#### EXERCISE INSTRUCTIONS:
A - According to the mortgage text, what factors can the length of a mortgage term depend on? List them all.
B - Write the next part of the text about mortgages, starting after its final sentence.

#### SOURCE TEXT:
YOUR HOME MAY BE REPOSSESSED IF YOU DO NOT KEEP UP REPAYMENTS ON YOUR MORTGAGE

What is a mortgage?

A mortgage is a loan from a bank, building society or other lender that you can use to buy property. You will typically repay the mortgage with interest, each month, usually over a long period of time (the mortgage term).

This type of loan is secured on the property you’re buying, meaning that if you default on payments (fail to repay the loan), the lender could potentially repossess (take it back). This is usually a last resort, but it's important to understand that you won't own the property outright until the entire loan has been repaid.

You can use a property bought with a mortgage as soon as the purchase has been completed, however, being able to continue doing so depends on you keeping up with the repayments each month.

How long is a mortgage term in the UK?

The average length of a mortgages in the UK is around 25 years, but the term can be shorter or longer, depending on your preference, income and age.

A longer term mortgage will allow you to keep your monthly costs lower, as it will spread out the repayments over a longer duration. It's important to acknowledge, however, that this will also mean that it takes you longer to repay the mortgage, and you’ll pay more interest overall as a result.

#### GIVEN DATA:
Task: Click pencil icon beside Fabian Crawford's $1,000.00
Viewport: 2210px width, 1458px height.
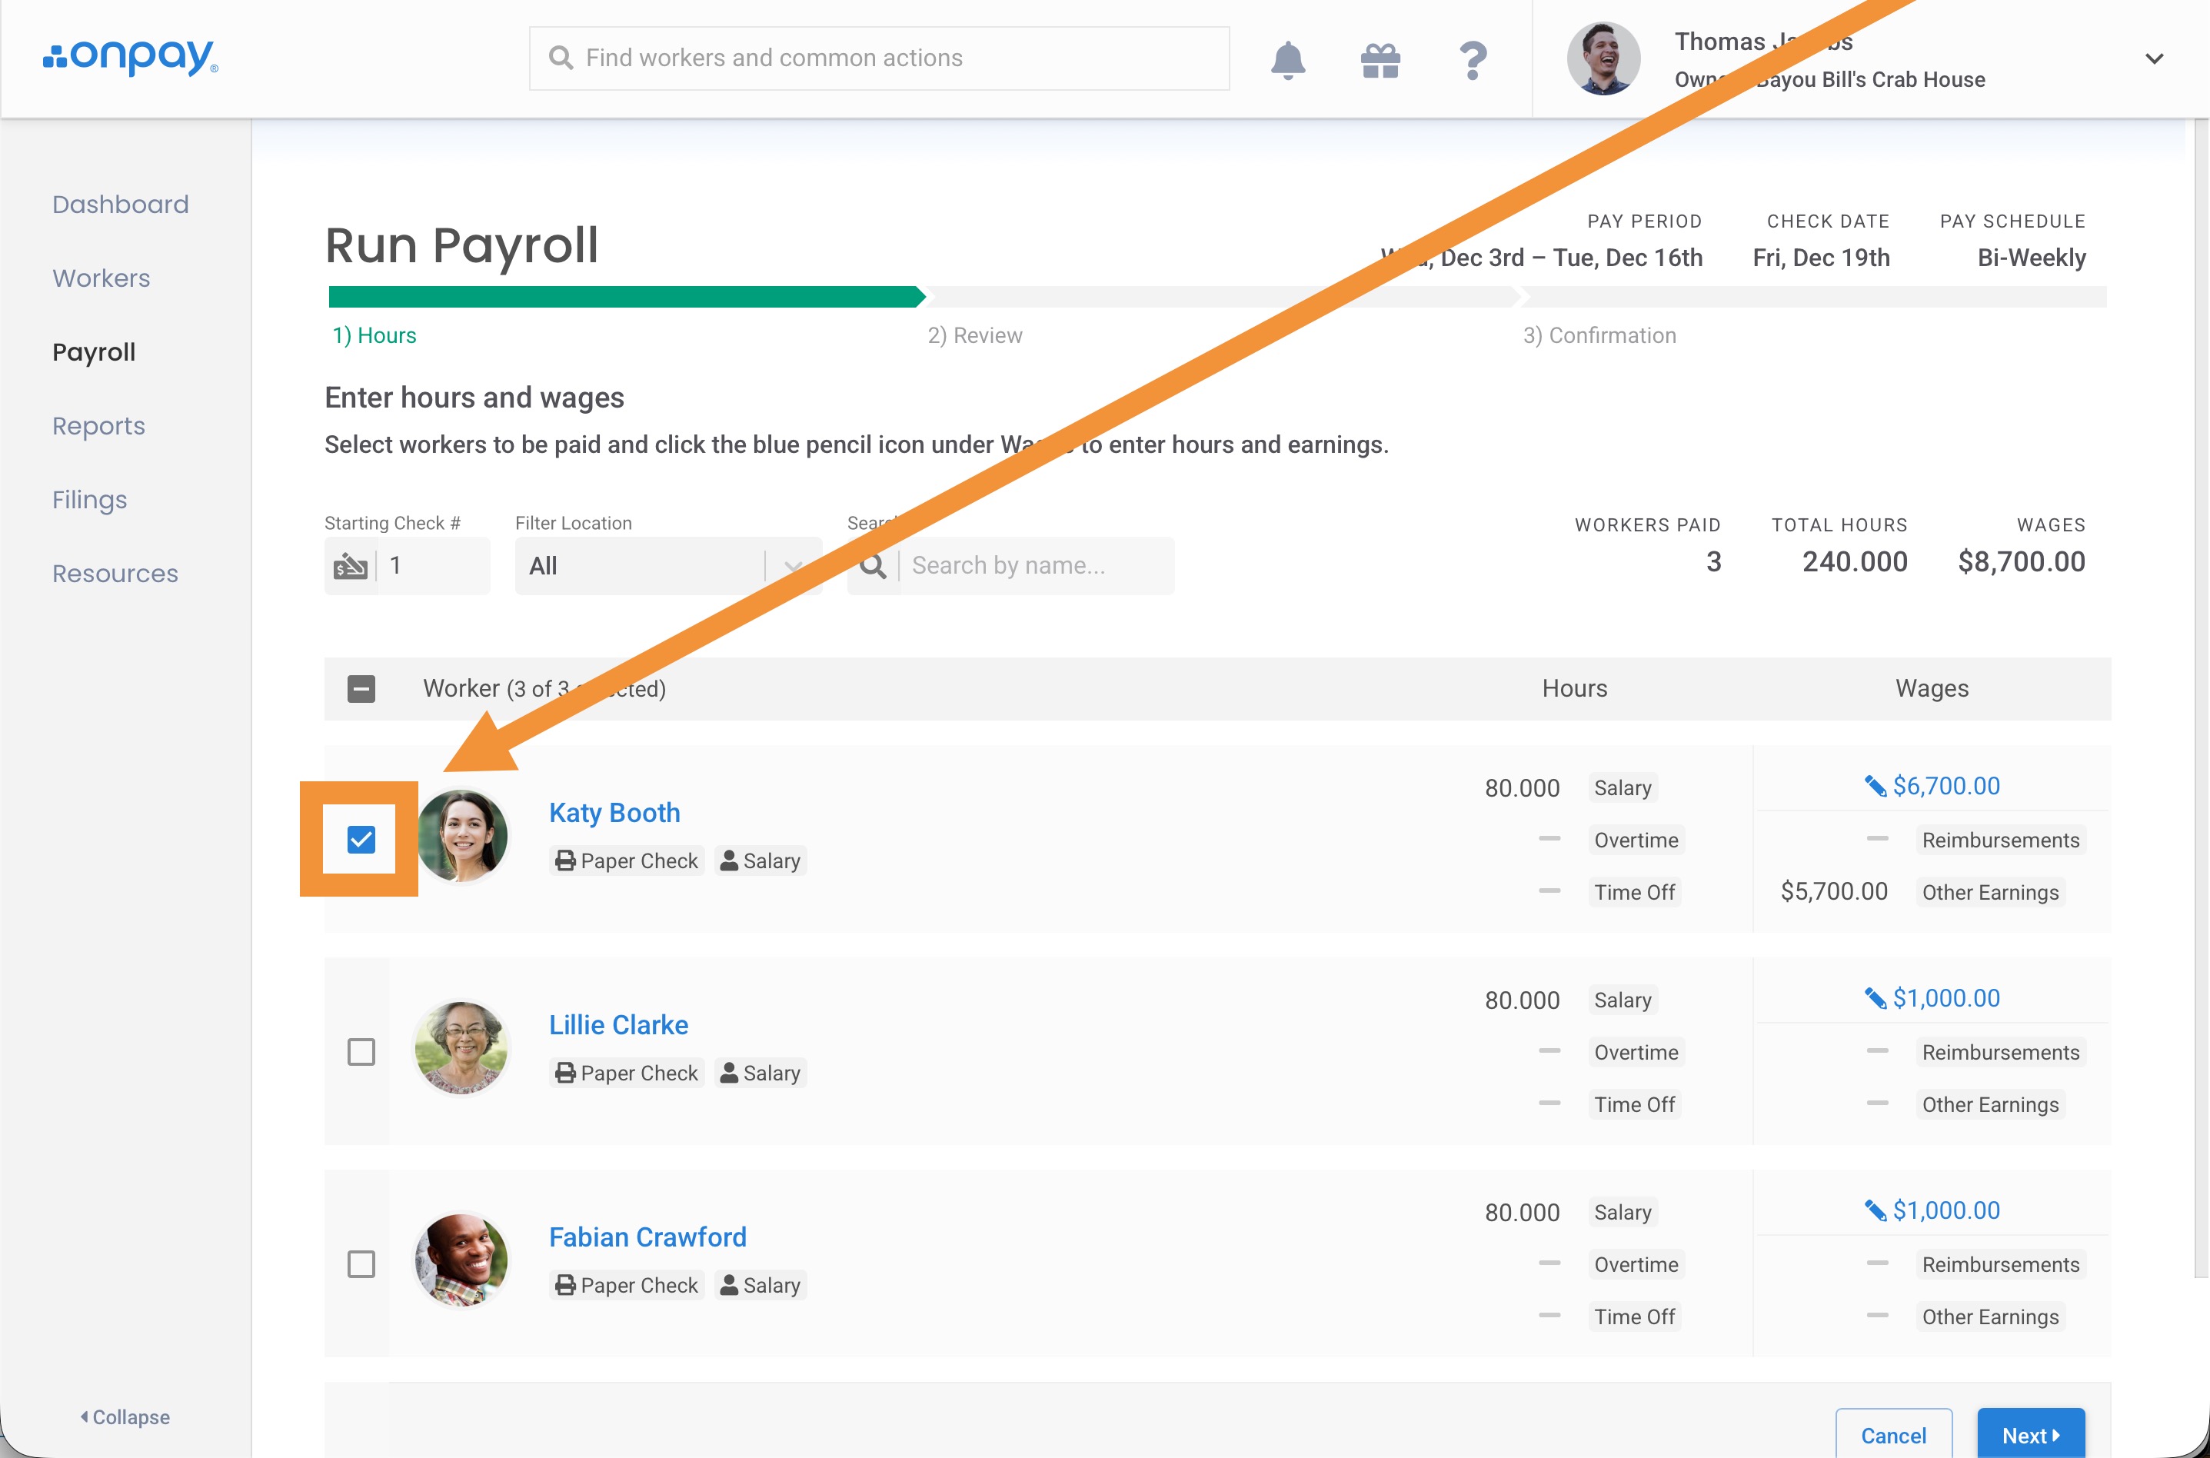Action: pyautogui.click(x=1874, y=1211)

#### RESULTS FOR THE EXERCISE:
A - Preference, income, age

B -
What is loan to value (LTV)?

The LTV, or loan to value is the ratio between the value of your property and the amount you're borrowing. For example, on a if you take out £112,500 mortgage on a £150,000 property, then the loan would be 75% LTV. You would therefore need a deposit of £37,500.

All mortgages have a maximum LTV that it's possible to borrow with that product, and typically, the higher the LTV (the more your borrow compared to the cost of the property), the higher interest rate you’ll pay.

First-time buyers tend to need to borrow a higher percentage of the property’s value than existing homeowners. This is because if you already have a home, you typically build up equity in their property as you repay the loan and when house prices rise. Equity can typically be used as a deposit when you remortgage or move home.

What is the APRC?

APRC stands for Annual Percentage Rate of Charge and is a way of comparing different mortgages. It takes the overall rate charged over the lifetime of the mortgage, including any fees, and gives you a baseline comparison rate.

Mortgages generally offer a lower interest rate for the first two to 10 years then revert to the lender’s standard variable rate (SVR). Every lender has their own SVR and this is typically (but not always) the most expensive rate available.

The APRC uses both of these interest rates to show the real cost over the whole term of the mortgage. This helps you to find out whether the deal with the lowest initial rate is really the cheapest overall.

As this assumes you’ll keep the same mortgage for the whole term, it’s not always a useful way to compare deals, however. Looking at the total cost over the deal period can be a better way to find the cheapest option, if you're planning to switch mortgages when each deal period ends.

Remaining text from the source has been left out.